Meski demikian, menurut Airlangga Pemerintah akan melakukan antisipasi-antisipasi kemungkinan kenaikan harga minyak yang diakibatkan oleh tingginya tensi geopolitik di Timur Tengah antara Iran dan Israel tersebut.
“Antisipasi banyak, antisipasi perubahan-perubahan yang ada tadi, pemerintah memonitor harian atau bulanan dan tentu kita merespons nanti tentu sesuai dengan kejadiannya. Tapi kalau sekarang kejadiannya belum sampai situ maka tentu kita tidak andai-andai," jelasnya.

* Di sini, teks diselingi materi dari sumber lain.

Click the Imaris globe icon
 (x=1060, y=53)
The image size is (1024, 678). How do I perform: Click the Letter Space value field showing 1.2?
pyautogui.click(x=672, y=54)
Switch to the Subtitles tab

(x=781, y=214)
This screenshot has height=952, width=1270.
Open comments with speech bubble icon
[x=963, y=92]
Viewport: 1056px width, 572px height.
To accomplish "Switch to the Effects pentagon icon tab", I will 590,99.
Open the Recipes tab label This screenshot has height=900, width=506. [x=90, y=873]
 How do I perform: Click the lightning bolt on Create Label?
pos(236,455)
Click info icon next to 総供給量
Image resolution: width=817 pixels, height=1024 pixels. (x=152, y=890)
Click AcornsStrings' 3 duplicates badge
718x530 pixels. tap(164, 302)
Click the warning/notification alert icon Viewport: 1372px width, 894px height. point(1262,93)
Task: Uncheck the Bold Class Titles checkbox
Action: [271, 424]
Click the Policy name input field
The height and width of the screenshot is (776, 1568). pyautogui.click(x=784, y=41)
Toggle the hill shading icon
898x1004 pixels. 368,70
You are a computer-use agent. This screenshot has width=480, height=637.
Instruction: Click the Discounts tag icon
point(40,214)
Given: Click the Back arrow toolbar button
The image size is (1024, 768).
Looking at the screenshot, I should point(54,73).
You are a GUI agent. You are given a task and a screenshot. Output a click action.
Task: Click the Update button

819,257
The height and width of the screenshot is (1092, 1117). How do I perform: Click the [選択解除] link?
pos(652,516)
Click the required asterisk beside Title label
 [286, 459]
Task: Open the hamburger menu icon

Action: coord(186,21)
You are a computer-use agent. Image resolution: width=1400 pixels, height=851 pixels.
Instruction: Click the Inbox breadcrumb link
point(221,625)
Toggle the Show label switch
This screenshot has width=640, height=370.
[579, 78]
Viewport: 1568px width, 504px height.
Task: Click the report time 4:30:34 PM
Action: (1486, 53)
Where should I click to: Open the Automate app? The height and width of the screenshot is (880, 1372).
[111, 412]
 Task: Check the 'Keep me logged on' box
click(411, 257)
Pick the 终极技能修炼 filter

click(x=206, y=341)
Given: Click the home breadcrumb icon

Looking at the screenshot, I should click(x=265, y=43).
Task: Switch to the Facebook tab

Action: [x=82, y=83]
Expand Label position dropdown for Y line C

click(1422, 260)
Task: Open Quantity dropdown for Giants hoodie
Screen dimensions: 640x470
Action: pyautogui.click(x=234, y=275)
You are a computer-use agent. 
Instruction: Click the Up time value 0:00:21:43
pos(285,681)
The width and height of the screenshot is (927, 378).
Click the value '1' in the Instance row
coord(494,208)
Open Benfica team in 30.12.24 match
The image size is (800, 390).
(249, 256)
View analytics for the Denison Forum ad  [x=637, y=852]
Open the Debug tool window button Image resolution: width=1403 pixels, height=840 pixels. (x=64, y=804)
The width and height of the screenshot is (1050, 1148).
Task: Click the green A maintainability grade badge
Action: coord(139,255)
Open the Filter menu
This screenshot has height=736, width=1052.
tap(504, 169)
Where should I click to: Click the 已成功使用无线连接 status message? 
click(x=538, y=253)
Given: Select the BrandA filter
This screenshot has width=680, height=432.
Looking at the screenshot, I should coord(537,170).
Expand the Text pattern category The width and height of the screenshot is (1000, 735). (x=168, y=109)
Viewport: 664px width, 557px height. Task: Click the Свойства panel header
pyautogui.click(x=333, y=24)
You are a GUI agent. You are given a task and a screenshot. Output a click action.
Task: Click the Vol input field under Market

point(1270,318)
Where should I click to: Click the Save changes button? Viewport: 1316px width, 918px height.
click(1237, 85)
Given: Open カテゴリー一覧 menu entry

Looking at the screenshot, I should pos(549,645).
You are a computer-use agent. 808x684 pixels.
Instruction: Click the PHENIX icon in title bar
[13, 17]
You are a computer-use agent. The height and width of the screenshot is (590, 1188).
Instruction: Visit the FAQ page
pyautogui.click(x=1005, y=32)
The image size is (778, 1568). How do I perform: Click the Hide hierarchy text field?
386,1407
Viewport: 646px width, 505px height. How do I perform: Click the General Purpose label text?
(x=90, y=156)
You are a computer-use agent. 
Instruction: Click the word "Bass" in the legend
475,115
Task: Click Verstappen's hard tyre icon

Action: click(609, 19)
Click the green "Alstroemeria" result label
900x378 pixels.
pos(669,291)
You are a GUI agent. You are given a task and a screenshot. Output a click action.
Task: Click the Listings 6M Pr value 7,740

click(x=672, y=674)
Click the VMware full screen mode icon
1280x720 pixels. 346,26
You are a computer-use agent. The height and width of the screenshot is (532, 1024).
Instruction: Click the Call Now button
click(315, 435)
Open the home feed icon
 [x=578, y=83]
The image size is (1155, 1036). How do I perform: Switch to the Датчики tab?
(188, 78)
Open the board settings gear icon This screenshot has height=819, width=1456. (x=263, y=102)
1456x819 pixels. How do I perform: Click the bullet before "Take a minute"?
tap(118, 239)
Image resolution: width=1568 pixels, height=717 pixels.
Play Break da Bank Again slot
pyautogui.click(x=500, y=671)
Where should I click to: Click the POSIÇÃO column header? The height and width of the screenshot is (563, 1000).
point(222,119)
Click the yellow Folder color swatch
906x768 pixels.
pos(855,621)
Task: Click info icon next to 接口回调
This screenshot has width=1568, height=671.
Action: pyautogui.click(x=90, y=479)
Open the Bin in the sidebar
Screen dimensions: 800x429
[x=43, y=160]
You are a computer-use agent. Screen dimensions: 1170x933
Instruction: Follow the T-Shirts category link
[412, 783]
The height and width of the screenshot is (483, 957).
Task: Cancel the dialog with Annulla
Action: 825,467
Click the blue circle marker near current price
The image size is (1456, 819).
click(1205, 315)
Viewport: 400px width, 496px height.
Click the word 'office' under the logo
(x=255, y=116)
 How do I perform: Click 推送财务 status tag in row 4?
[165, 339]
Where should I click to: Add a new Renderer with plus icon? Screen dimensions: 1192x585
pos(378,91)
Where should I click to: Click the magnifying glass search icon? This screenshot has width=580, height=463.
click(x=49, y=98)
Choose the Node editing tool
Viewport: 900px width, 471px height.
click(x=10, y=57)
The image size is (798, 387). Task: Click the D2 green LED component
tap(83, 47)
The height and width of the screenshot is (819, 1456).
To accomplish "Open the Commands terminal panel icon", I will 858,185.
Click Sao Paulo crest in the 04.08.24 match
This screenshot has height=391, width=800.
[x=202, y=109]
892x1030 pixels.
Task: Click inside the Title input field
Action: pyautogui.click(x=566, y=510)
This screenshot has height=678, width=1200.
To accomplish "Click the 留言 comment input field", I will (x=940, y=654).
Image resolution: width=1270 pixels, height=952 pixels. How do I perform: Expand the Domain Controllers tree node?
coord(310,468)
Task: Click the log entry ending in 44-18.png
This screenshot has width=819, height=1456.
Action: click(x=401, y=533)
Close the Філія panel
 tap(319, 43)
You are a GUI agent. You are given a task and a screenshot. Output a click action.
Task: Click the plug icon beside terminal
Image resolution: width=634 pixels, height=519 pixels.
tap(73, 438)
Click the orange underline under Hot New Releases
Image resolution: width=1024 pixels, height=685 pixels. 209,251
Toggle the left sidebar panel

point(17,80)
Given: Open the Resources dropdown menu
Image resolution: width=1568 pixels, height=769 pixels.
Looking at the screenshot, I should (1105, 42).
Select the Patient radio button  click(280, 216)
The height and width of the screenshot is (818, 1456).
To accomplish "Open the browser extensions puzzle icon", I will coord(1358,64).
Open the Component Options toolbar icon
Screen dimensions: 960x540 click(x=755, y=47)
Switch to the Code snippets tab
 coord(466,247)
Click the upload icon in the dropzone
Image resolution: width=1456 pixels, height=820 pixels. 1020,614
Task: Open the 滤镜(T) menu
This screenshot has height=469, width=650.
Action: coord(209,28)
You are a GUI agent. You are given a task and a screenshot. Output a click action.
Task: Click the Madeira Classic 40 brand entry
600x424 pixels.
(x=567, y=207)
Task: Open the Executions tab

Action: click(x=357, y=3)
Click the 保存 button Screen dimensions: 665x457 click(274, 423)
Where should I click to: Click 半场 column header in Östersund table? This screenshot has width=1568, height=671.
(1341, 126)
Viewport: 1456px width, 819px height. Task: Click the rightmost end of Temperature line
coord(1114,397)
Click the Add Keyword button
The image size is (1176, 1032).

Sebelumnya, Kementerian ESDM mengungkapkan bahwa, pasca serangan Iran ke Israel pada Sabtu (13/4) lalu, harga minyak mentah diperkirakan dapat mencapai US$100 per barel.
Direktur Jenderal Minyak dan Gas Bumi Kementerian ESDM, Tutuka Ariadji mengatakan, harga tersebut dapat kembali meningkat apabila terjadi eskalasi konflik. Dengan demikian harga minyak diperkirakan dapat mencapai US$120 hingga US$130 per barel.
“Saya katakan tadi sependapat kemungkinan besar harga ICP naik US$100,” kata Tutuka dalam diskusi bertajuk ‘Ngobrol Seru Dampak Konflik Iran-Israel ke Ekonomi Ri’ secara virtual pada Senin (15/4).
Menurut Tutuka, dari tahun 2024 pada bulan Februari, sebelum terjadinya serangan balasan Iran ke Istael harga minyak mentah sudah mengalami tren kenaikan, sekitar US$5 per barel. “Jadi dengan adanya konflik baru Iran dengan Israel, ini sebetulnya tidak jauh dari angka USD 100 (per barel),” jelasnya.
Lebih lanjut, mengenaik kenaikan harga minyak mentah ini akan berlanjut atau tidak, menurut Tutuka pihaknya atau Pemerintah tengah menunggu respons dari Israel dan Amerika Serikat (AS) terhadap serangan dari Iran tersebut.
“Kemungkinan bisa lebih cenderung untuk spike (berhenti) dalam waktu yang tidak lama,” imbunya.